While current speech recognition devices can achieve good performance in favourable conditions, they are not 'robust', i.e. recognition accuracy falls off rapidly in even modest amounts of steady noise. In contrast, human listeners maintain performance even when there is more energy in the noise than in the speech. Furthermore, unpredictable acoustic events (doors slamming, windows opening, passing cars...) can be handled by the auditory system without trouble. Lack of robustness limits the application of speech recognition technolgy to quiet, controlled environments, precluding for instance voice control of mobile 'phones or taking the minutes of a meeting.

It is natural to think of Auditory Scene Analysis (ASA) as a pre-processing stage for robust automatic speech recognition: first separate out the speech evidence from that for other sound sources, then present this evidence to the recogniser. In contrast to other methods for achieving robustness, ASA requires no model of the noise, relying only on low-level grouping principles which reach down to the properties of the speech preduction and perception systems, and to the physics of sound.

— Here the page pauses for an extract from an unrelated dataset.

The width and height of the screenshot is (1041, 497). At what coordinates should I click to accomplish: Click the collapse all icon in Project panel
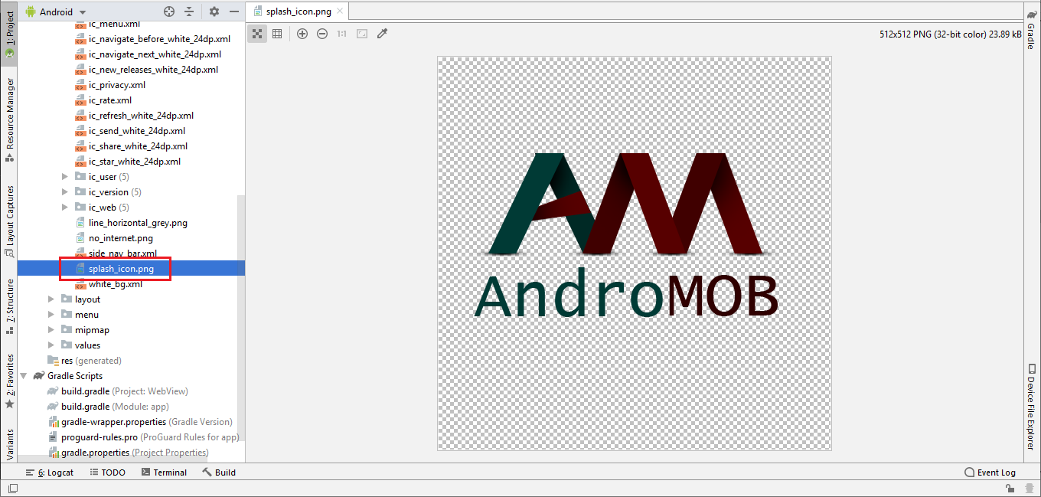[189, 11]
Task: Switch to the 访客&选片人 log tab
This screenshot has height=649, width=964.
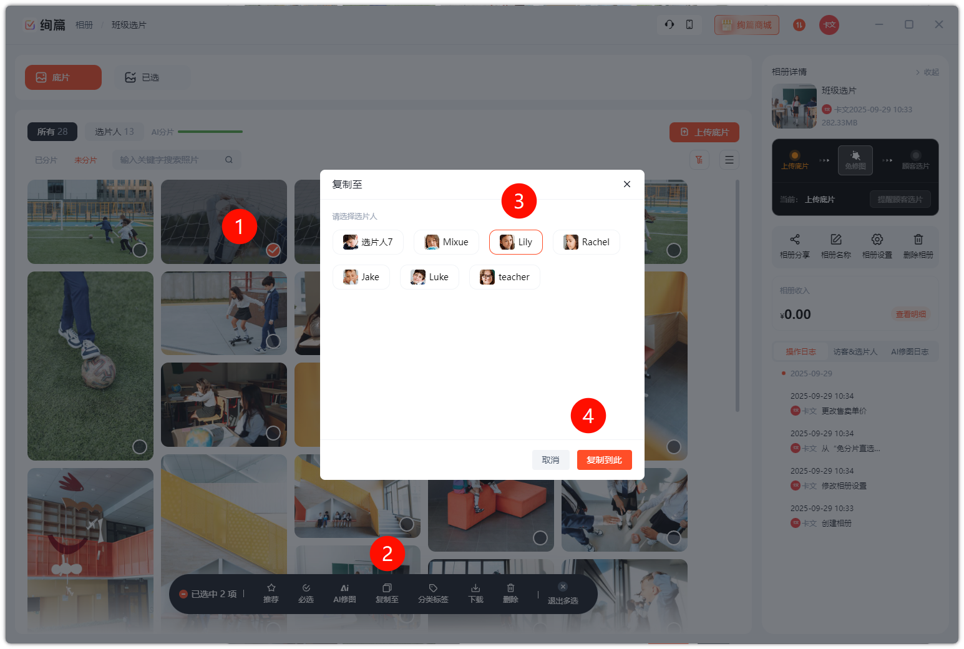Action: coord(855,351)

However, ASA will never recover all the speech evidence. There will be some spectro-temporal regions which are dominated by other sources. For instance, here's a clean speech spectrogram: 
and the left figure below is the same speech with added helicopter noise:


There is an analogy with visual occlusion: just as it is possible to recognise objects which are partly hidden by other objects, it is possible to recognise speech without having the complete spectrum available. This is the essence of the 'missing data' approach:

  1. Identify the reliable evidence
  2. Recognise on the basis of this incomplete evidence.

Problem 1 can be thought of as placing a 'mask' over the spectral data. In simple situations, techniques which estimate the local signal-to-noise ratio can be used to define the mask. This is illustrated in the 'SNR Mask' above. For comparison, the 'a priori mask' is obtained by cheating - using the clean speech and noise before mixing to work out the true local SNR. A better solution is to use primitive Auditory Scene Analysis to define the mask, or to combine ASA and SNR estimation.

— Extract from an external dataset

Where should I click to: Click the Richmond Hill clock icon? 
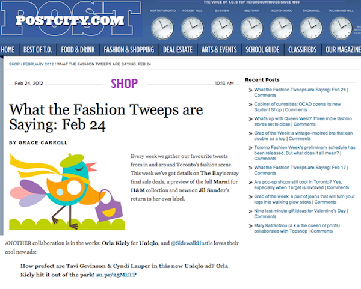[x=340, y=27]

There are two approaches to problem 2. One can either estimate the missing values and then proceeed as normal (missing data imputation) or use the distribution of the remaining values alone (marginalisation). In SpandH, both these techniques have been formulated for statistical recognisers based on Continuous Density Hidden Markov Models.  Marginalisation generally outperforms imputation.  Both techniques can be improved by the additional use of counter-evidence: even if we don't know the true speech value for some time-frequency pixel we can put a bound on it: the speech energy cannot be greater than the energy in the mixture. Thus speech sounds wich require more energy than the total available can be rejected.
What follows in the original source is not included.